(10 pts) Interpreting Word Problems A cylindrical can is made to hold 1000 cm3 of liquid.
(a) Express the surface area of the can as a function of one variable, making sure to state its domain.2
(b) Suppose that you want to build a can like the one from the previous step, but you want to put three layers
of material on the bottom, two layers in the side, and just one layer on the top. Express
v = πr^2h
so h = 1000/(πr^2)
(a) A = 2πrh + 2πr^2 = 2πr^2 + 2πr(1000/(πr^2)) = 2πr^2 + 2000/r
(b) A = 3*πr^2 + 2*2000/r + 1*πr^2 = 4πr^2 + 4000/r
(a) Let's denote the radius of the cylindrical can as "r" and the height as "h".
The formula for the surface area of a cylindrical can is given by:
Surface Area = 2πr² + 2πrh
Given that the can is made to hold 1000 cm³ of liquid, we can also write:
πr²h = 1000
The surface area can be expressed as a function of "r" or "h", but let's express it in terms of "r" and "h" so that we have a function of one variable.
From the equation πr²h = 1000, we can rearrange it to solve for "h":
h = 1000 / (πr²)
Substituting this value of "h" into the surface area formula, we get:
Surface Area(r) = 2πr² + 2πr(1000 / πr²)
= 2πr² + 2000 / r
The domain of this function depends on the dimensions of the can. In general, the radius "r" and height "h" should be positive values since we cannot have negative dimensions for a can. However, there may be practical limitations on the maximum and minimum values of "r" and "h" based on the manufacturing process or other constraints. Without specific constraints, the domain of the function can be assumed to be all positive real numbers.
(b) To express the surface area of the can with the specified layers, we need to modify the surface area formula according to the given layering pattern.
For the bottom:
To have three layers of material on the bottom, the original radius "r" needs to be increased by three times, resulting in a new radius of "4r".
For the sides:
To have two layers on the sides, the height remains the same, so we keep "h".
For the top:
To have just one layer on the top, the original radius "r" is used.
Using these modifications, the surface area formula becomes:
Surface Area(r) = 2π(4r)² + 2π(4r)(h) + πr²
Simplifying:
Surface Area(r) = 32πr² + 8πrh + πr²
The domain for this modified surface area function remains the same as in part (a) since we are using the same dimensions and just modifying the layering pattern.
To solve this problem, we need to understand the formulas for surface area and volume of a cylinder:
1. Surface area of a cylinder:
The surface area of a cylinder consists of three parts: the top and bottom circles, and the curved surface area (or lateral area). The formulas for these are:
- Top/bottom circles: A_circle = πr^2 (where r is the radius of the cylinder)

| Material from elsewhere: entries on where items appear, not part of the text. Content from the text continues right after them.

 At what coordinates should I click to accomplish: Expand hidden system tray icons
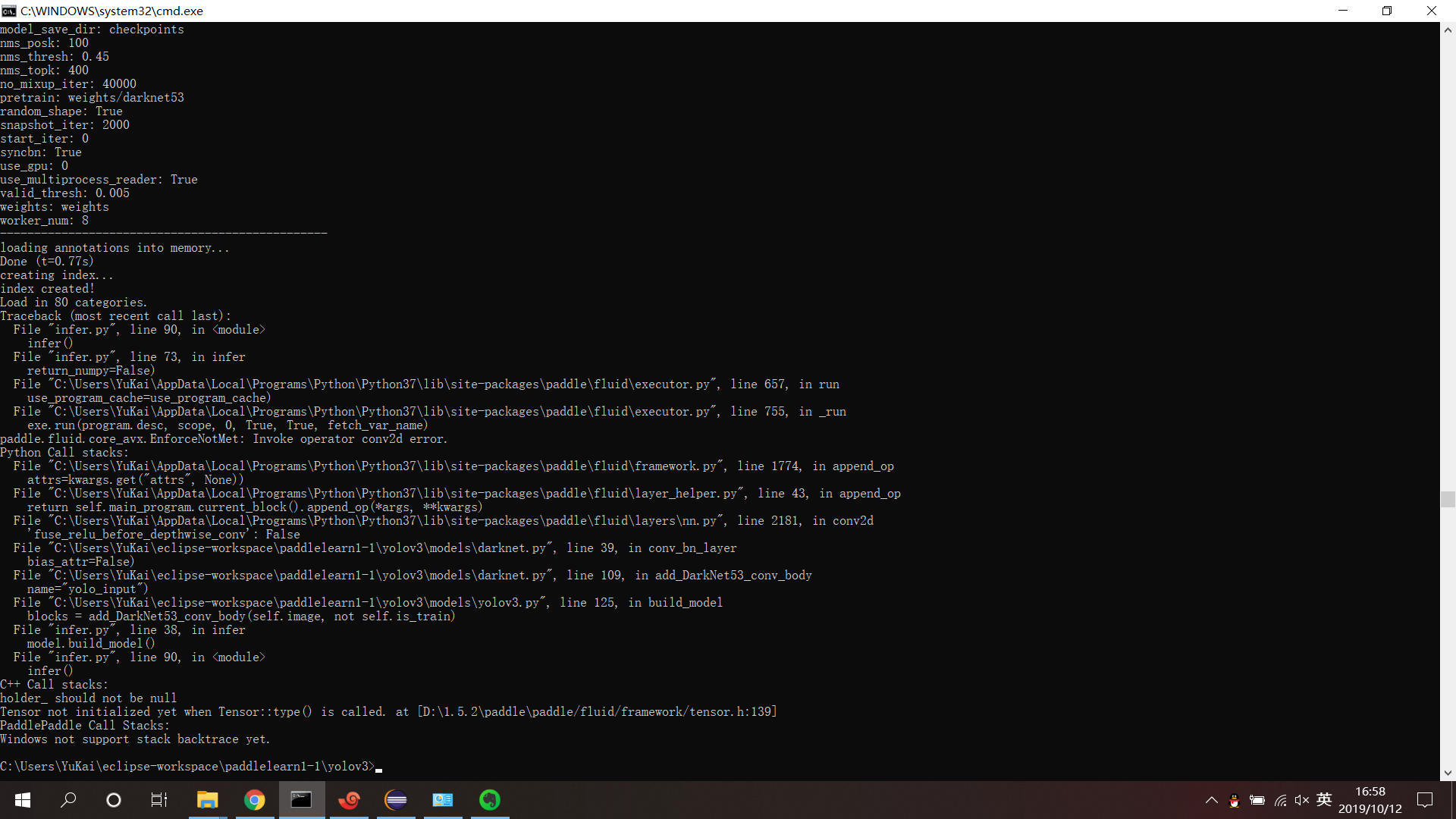(x=1211, y=800)
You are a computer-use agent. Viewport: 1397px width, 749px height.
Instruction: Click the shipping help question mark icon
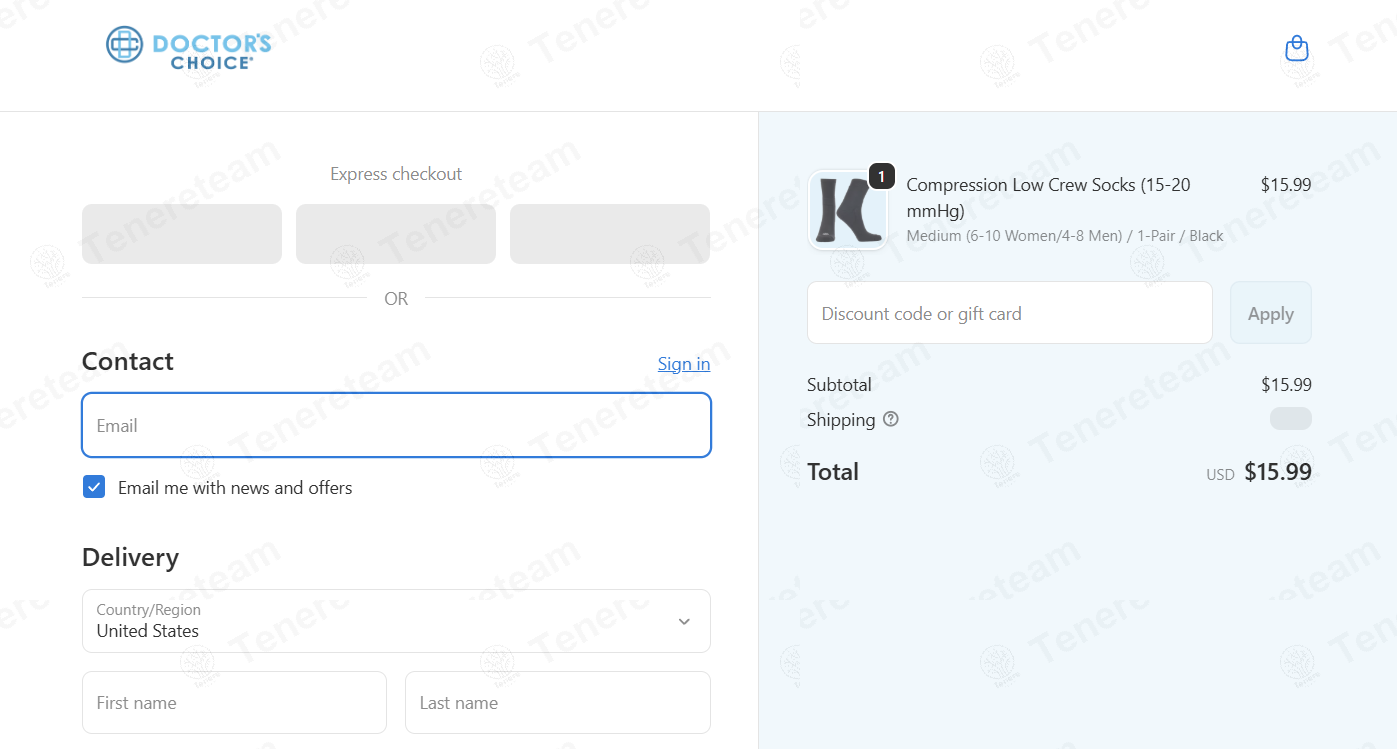point(891,419)
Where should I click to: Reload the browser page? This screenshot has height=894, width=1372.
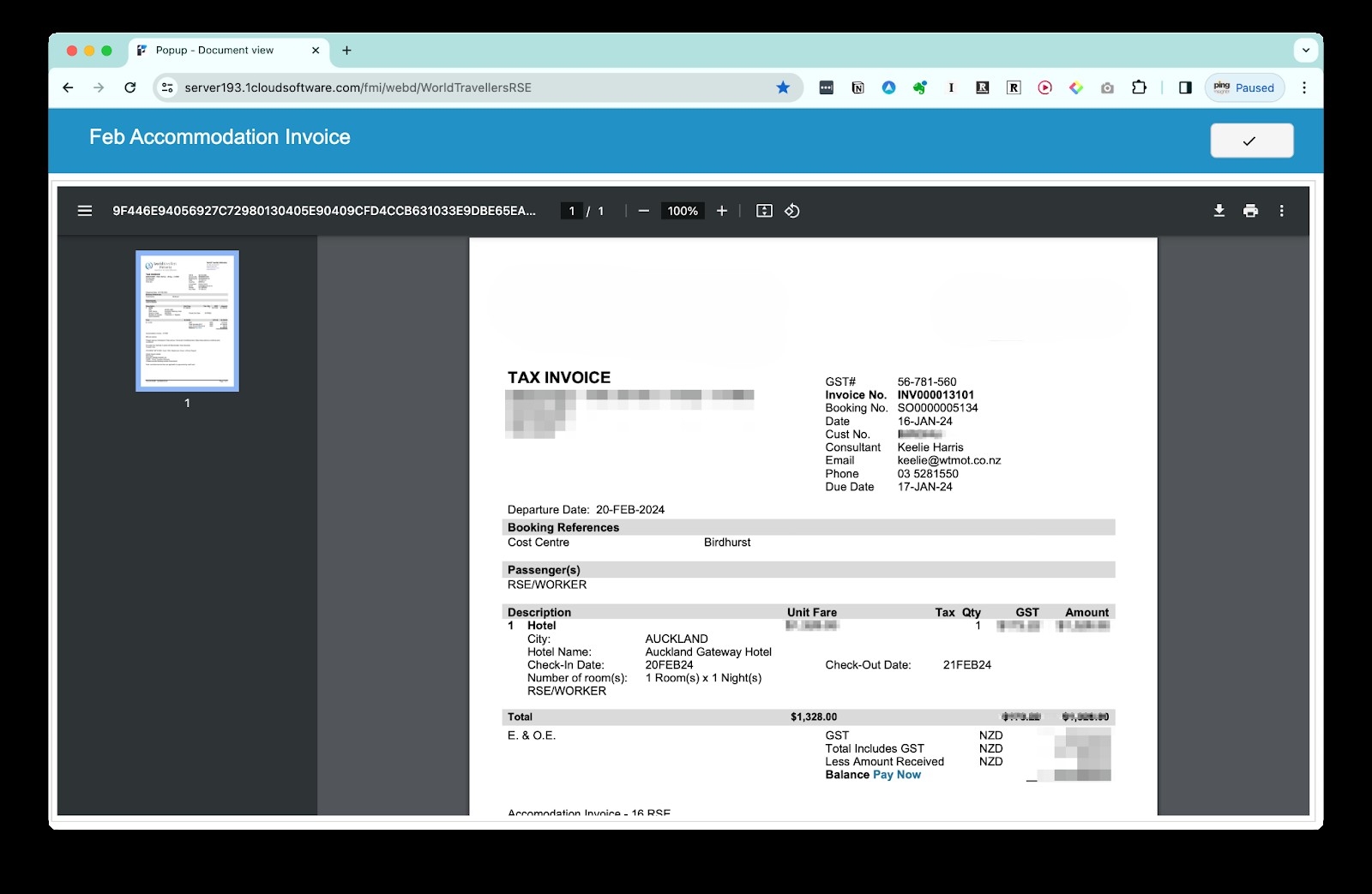click(129, 87)
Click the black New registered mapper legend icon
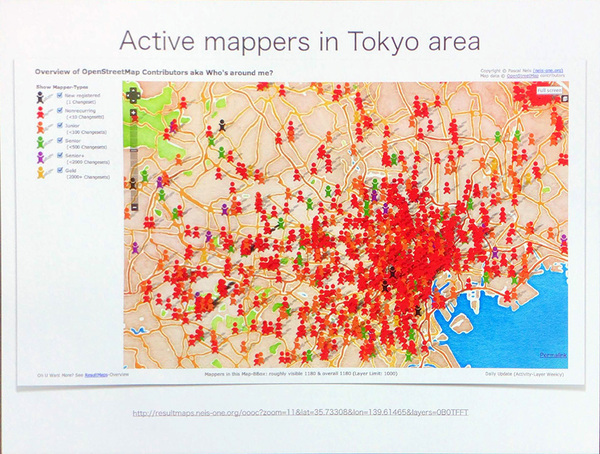This screenshot has height=454, width=600. 42,97
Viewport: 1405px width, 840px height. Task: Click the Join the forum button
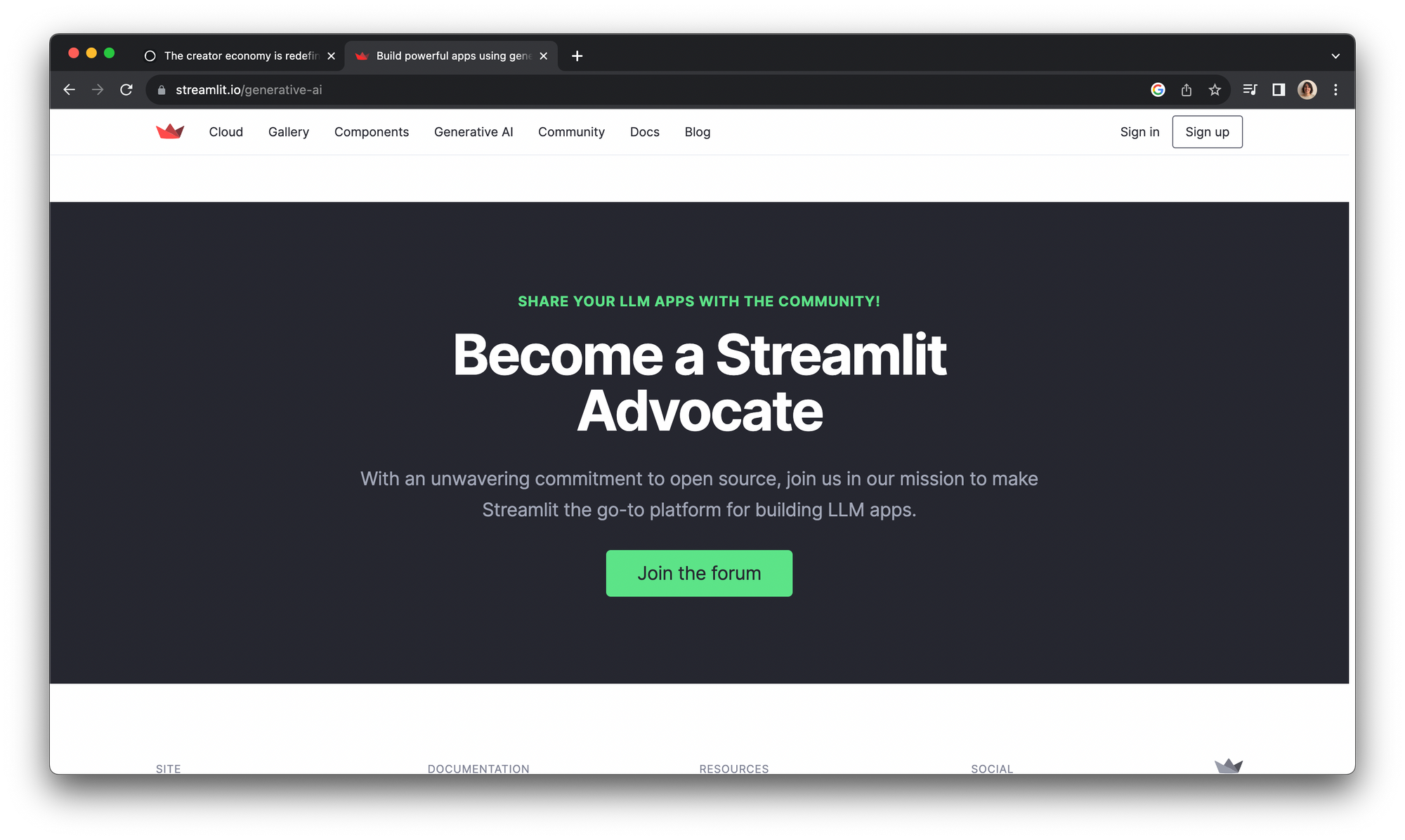click(699, 573)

- Curved surface area: A_curved = 2πrh (where r is the cylinder's radius and h is its height)
2. Volume of a cylinder:
The volume of a cylinder is given by the formula:
V = πr^2h (where r is the radius of the cylinder and h is its height)
Now let's answer the given questions step by step:
(a) Express the surface area of the can as a function of one variable, making sure to state its domain:
Since the surface area consists of the top and bottom circles and the curved surface area, we can express the function as:
A(r, h) = 2πr^2 + 2πrh (where r is the radius and h is the height of the cylinder)
To state the domain, we need to consider the restrictions of the problem. In this case:
- The radius (r) must be positive, as it represents a physical dimension.
- The height (h) must also be positive, as it represents the height of the cylinder.
Therefore, the domain for this function is r > 0 and h > 0.
(b) Suppose that you want to build a can like the one from the previous step, but you want to put three layers of material on the bottom, two layers on the side, and just one layer on the top:
To express the new surface area function, we need to multiply the areas of the respective sections by the number of layers.
For the bottom:
Since we want three layers, we multiply the area of one circle by 3:
A_bottom = 3(πr^2)
For the top:
Since we want only one layer (no layers added to the top), we multiply the area of one circle by 1:
A_top = 1(πr^2)
For the side:
Since we want two layers, we multiply the curved surface area by 2:
A_side = 2(2πrh) = 4πrh
The total surface area (A_total) would be the sum of the areas of the bottom, top, and side layers:
A_total = A_bottom + A_top + A_side
= 3(πr^2) + 1(πr^2) + 4πrh
Remember that the domain for this function is the same as in part (a): r > 0 and h > 0.